Indigenous Science,Technology
& Environmental Studies(ISTES)

Indigenous contributions to science, technology, and environmental studies signal a new era of research collaboration.

Indigenous contributions to science, technology, and environmental studies (STES) signal a new era of research collaboration. Fields as distinct as chemistry, AI, and pharmacy now seek to collaborate with Indigenous scholars. At the same time, Indigenous scholars are taking the lead in developing their own methods of Indigenous research suited to data and computationally driven research conditions, current and future technologies, and urgent environmental needs while transforming policies, protocols, and practices that support self-determination. 

Indigenous Science, Technology, and Environmental Studies (ISTES) is a recent field of research in which Canada is poised to be a world leader. ISTES scholars are leading the development of Indigenous research methods to evaluate, engage, and innovate in scientific, technological, and environmental research practices. Some ISTES scholars in Canada are designing Indigenous approaches to chemicals risk management (Ataria et al. 2023), exploring how traditional Indigenous land management and stewardship practices can inform AI-driven land management and restoration systems (Lewis et al. 2020), and foregrounding Indigenous intergenerational knowledge of weather, water, and land as crucial to both the understanding of historical climate changes and the shaping of healthy future lifeways (Leonard et al. 2023). 

Indigenous STES research undertakes science, technology, and environmental research differently, drawing forward traditional forms of knowledge and practice, as well as commitments to community service, into technical work.
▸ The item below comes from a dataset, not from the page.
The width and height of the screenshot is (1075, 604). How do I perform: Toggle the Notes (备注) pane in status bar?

Indigenous research requires distinct methods of consultation, community-based research, data sovereignty, traditional teachings, and arts-based mixed methods. And, the Technoscience Research Unit is committed to advancing the research in the field of ISTES at the University of Toronto and globally. 

At present, there are growing Indigenous STS/STES centers and labs worldwide. Where infrastructure exists, lab-based models are followed. As such, TRU thinks of ISTES not as an individual researcher’s agenda or a lab’s research program but rather as a collective of infrastructures and people behind a persistent question of how much more we achieve if we share infrastructure while we train ourselves and our students across disciplinary and geographic boundaries.

ISTES Research Hub

The ISTES Research Hub is envisioned as a foundational hub where researchers within and beyond Canada can collectively build and accelerate our individual and collective research activities. The Hub was created to address the unique needs of Indigenous STES researchers while creating sustainable infrastructure that will:

1) materially and informationally advance emergent, current, and future Indigenous research in the field of STES;

2) nurture Indigenous methods, values, and knowledges in ways that expand and transform STES within and beyond Canada, and;

3) cement the University of Toronto as a global Indigenous STES hub.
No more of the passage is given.